By Tom Collins
CASSELMAN — An Eastern Ontario dairy farm bucked a trend toward freestalls when building a new barn. The farm owners rebuilt with tie-stalls, added a tie-stall robotic milker and a highly unusual dry manure bedding and say that after two years in the new barn, they wouldn’t change a thing.
Farm Rene Franche Et Fils Inc. lost all 120 milking Holsteins and barn after a 2013 fire. The two farmers running the show wanted to stick with tie-stall because they had experience in dealing with hoof problems in a tie-stall but also wanted to make the barn more automated.
“Sometimes we build something and say ‘If we were to start again, I would change that and that,’ but we are happy with all of it,” said Pierre Franche, 47, who runs the dairy and 650-acre cash crop operation with his brother, Mario, 53, and Mario’s sons, Dominick, 25, and Gabriel, 22.
Ahead of the curve, the farm was the first in Ontario to have a tie-stall robot. Roboleo, a mobile robotic milker, was developed by Milkomax, Solutions Laitières Inc., based in Sainte-Monique, Que., north of Quebec City and sold by Eastern Ontario dealer Dairymax Farm Solutions in Winchester. Attached to a track between two rows of tie stalls, the robot stops behind each cow and lowers a ramp over the manure alley to prevent the cow from stepping in manure. Metal arms with free-spinning rollers on both sides of the cow gently encourages her to the centre of the stall and backs her up to the milker. Robotic arms pass between the cow’s legs to the udder. The farm operates two Roboleos for 120 cows.
Franche said the robot has been a tremendous labour savings. It took three people two hours in the morning and two hours in the evening to milk the 120 cows in the old barn. Now one worker checks on the milker throughout the day. It’s a one-worker job 30 minutes per milking. Franche has been using his extra time lately to build an equipment shed.

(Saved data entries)

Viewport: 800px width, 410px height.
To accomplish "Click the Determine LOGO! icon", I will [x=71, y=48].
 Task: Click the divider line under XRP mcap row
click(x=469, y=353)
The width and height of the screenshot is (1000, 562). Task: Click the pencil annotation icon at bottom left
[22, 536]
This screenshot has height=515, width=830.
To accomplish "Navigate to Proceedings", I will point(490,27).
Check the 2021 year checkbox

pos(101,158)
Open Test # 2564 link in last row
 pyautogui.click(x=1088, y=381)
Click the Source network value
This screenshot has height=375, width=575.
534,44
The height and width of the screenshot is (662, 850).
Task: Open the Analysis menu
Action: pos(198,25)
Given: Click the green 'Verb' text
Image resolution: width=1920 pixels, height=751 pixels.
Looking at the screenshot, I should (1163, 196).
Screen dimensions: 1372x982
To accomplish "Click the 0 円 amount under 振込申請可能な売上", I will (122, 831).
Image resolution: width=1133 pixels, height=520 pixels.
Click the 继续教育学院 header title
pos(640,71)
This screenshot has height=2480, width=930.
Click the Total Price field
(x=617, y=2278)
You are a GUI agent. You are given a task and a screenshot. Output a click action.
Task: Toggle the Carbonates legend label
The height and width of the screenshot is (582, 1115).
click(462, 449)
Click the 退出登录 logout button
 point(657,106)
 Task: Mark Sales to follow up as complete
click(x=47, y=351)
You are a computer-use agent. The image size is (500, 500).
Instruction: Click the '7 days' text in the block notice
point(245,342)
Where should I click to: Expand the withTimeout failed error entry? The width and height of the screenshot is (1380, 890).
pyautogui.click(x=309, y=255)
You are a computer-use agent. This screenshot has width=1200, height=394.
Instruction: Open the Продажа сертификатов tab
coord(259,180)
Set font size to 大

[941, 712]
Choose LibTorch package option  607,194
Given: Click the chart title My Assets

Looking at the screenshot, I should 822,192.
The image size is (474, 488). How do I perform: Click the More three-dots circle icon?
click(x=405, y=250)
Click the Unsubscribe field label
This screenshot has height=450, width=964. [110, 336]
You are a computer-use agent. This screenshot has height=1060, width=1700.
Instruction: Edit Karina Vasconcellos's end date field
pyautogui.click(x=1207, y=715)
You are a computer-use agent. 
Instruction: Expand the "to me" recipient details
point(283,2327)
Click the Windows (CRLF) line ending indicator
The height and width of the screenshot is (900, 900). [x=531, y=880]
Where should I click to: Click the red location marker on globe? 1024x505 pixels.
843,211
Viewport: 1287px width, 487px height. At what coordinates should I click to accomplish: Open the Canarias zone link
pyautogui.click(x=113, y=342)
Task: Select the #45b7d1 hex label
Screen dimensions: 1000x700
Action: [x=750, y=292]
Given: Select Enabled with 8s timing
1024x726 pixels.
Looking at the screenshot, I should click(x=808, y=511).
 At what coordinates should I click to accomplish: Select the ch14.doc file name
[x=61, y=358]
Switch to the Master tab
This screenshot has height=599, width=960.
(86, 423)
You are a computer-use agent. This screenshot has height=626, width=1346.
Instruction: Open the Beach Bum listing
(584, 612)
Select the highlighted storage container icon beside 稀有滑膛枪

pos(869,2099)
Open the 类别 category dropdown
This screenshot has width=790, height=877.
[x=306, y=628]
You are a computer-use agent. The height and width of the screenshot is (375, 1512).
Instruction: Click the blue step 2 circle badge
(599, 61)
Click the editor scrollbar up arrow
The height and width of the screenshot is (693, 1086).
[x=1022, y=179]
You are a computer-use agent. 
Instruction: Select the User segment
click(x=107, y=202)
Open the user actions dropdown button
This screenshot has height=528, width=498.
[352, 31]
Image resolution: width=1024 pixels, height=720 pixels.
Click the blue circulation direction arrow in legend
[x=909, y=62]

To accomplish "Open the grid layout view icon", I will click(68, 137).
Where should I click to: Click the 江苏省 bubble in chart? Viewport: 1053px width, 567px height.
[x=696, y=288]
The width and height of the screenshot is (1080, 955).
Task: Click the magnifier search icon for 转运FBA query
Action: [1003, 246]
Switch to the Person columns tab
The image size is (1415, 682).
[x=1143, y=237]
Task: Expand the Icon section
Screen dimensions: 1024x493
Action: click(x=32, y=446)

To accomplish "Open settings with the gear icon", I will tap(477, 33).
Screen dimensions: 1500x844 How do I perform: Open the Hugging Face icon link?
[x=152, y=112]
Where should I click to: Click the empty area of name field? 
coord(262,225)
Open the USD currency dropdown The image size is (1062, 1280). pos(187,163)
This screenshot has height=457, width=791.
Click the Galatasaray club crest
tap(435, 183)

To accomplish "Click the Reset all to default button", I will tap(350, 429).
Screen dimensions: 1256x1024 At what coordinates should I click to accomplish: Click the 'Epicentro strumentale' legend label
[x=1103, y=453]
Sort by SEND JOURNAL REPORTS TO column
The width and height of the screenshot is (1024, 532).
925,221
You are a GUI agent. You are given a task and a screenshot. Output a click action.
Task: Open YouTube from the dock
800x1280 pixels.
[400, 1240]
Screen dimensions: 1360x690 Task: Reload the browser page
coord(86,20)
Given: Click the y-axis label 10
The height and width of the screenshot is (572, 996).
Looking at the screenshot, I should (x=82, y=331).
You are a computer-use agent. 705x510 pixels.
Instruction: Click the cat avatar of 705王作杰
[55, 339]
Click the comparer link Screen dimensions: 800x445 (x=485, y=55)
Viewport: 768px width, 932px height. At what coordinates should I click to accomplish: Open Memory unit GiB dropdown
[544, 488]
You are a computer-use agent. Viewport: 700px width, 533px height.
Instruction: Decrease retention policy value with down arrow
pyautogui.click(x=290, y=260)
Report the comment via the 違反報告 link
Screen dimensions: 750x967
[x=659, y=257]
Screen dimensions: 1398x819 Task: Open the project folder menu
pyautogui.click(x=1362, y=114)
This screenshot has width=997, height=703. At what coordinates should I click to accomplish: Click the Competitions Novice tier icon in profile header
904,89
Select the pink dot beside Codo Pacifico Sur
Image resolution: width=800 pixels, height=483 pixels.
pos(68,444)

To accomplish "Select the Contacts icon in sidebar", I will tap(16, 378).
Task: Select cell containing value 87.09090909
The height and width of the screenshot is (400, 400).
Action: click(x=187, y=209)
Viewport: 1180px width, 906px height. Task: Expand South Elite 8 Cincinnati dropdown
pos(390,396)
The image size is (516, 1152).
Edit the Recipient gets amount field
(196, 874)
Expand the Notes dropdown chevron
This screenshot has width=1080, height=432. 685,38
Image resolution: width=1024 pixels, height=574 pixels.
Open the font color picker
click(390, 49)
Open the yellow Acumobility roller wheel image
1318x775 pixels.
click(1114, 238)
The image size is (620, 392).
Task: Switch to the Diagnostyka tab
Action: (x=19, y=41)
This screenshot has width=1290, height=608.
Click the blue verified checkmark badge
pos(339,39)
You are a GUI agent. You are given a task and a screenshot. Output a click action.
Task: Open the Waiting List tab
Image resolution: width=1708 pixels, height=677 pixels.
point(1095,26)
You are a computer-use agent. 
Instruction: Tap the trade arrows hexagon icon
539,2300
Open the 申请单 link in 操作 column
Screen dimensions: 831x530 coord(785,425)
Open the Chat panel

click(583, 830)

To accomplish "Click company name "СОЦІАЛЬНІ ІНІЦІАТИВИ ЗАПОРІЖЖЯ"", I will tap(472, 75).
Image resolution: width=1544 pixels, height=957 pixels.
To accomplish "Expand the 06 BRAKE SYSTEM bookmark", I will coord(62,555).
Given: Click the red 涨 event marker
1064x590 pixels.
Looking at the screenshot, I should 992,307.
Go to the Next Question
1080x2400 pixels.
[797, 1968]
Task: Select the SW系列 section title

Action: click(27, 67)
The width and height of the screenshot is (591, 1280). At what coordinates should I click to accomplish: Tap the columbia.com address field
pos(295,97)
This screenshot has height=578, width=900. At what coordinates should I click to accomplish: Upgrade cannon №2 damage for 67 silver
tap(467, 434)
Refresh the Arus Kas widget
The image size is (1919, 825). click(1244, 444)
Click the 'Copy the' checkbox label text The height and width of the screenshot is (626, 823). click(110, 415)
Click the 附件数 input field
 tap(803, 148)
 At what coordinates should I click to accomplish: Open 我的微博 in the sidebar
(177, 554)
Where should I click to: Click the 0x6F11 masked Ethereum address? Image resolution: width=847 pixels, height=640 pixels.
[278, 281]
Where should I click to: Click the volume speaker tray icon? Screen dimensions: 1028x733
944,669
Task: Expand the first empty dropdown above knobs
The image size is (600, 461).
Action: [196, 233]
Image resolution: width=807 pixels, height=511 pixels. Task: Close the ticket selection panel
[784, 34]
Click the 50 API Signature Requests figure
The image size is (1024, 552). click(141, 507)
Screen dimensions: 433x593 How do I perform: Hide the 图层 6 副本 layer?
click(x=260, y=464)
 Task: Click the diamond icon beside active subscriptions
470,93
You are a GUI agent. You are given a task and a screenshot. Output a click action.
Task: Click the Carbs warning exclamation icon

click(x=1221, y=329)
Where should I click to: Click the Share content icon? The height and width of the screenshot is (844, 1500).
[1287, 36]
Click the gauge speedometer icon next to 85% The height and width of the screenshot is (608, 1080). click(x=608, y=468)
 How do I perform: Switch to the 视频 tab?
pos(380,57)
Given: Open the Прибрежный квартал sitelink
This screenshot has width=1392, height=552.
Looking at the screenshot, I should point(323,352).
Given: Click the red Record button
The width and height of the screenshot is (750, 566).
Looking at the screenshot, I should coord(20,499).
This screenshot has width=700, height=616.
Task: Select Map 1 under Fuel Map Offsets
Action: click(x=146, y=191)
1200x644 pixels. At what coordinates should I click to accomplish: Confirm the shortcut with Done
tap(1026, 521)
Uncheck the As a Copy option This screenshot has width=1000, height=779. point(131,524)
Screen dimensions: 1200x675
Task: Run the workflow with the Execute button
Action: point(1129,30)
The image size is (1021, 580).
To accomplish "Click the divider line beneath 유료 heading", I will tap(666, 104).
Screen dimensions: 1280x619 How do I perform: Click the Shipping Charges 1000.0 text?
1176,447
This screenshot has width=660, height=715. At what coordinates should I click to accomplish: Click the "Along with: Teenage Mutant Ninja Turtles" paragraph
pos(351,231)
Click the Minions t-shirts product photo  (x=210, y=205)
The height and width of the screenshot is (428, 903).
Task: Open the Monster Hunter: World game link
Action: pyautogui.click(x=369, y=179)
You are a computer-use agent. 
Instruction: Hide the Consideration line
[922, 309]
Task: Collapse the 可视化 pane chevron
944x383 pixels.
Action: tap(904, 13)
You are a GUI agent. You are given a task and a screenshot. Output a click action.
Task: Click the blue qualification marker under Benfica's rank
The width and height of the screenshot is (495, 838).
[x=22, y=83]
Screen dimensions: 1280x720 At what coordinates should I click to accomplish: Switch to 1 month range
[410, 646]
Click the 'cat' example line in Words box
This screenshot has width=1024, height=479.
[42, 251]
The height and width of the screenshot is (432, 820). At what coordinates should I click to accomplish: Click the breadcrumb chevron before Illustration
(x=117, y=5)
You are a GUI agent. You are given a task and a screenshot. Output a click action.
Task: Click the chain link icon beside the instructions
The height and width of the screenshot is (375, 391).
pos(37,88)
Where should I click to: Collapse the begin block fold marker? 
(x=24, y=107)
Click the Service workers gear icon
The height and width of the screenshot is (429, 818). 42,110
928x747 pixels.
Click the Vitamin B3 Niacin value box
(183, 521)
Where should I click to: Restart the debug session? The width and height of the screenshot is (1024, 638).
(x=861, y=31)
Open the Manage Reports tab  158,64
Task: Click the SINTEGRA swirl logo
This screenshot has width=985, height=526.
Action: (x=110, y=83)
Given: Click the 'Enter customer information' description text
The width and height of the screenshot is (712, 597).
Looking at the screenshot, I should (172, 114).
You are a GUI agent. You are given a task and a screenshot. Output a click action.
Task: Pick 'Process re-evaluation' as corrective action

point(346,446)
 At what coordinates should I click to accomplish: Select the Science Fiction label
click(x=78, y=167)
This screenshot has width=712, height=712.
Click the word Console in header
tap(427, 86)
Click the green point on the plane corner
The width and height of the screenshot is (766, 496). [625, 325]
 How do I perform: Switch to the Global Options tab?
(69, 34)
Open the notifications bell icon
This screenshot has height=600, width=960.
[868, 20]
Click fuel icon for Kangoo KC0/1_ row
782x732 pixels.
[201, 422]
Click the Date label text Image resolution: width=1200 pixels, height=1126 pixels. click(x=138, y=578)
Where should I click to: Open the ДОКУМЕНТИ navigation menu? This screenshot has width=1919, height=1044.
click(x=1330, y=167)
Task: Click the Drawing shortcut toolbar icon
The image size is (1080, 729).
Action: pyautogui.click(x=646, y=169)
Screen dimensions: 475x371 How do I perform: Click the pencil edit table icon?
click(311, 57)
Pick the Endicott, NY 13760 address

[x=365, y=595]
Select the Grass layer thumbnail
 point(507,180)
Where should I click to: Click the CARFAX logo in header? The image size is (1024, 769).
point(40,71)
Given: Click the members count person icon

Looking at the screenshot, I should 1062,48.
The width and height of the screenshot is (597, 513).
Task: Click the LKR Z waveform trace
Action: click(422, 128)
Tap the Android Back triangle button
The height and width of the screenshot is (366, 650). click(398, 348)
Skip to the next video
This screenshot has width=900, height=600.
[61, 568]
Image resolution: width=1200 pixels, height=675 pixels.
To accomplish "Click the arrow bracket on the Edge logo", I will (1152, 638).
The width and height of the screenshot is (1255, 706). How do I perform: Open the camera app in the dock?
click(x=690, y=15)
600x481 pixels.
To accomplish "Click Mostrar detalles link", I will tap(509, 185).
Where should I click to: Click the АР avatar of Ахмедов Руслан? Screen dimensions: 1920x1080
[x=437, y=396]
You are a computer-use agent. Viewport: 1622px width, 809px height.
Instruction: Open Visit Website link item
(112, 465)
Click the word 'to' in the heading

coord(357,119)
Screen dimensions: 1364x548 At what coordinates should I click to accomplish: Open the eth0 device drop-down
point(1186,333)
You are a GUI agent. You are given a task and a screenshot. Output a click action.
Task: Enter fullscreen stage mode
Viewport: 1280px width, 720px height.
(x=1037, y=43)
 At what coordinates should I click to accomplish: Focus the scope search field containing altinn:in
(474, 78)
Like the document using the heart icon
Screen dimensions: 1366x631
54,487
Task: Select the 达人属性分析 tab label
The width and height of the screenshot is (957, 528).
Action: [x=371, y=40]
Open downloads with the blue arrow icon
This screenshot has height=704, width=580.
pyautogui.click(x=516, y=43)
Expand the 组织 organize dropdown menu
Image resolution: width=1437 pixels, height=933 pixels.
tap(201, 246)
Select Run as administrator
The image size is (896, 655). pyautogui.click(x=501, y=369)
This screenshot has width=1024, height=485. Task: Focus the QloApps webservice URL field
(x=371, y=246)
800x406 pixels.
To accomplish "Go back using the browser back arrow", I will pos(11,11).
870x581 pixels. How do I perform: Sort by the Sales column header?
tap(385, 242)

__Activity 1__.
Replace "freestalls" with "free-stall housing" in the dairy barn article, reproducing it from "By Tom Collins" up to and including "change a thing.".
__Activity 2__.
According to the dairy barn article, in what year did a fire destroy the farm's barn and milking Holsteins?
Rely only on the dairy barn article for what follows.

__Worked solution 1__.
By Tom Collins
CASSELMAN — An Eastern Ontario dairy farm bucked a trend toward free-stall housing when building a new barn. The farm owners rebuilt with tie-stalls, added a tie-stall robotic milker and a highly unusual dry manure bedding and say that after two years in the new barn, they wouldn’t change a thing.

__Worked solution 2__.
2013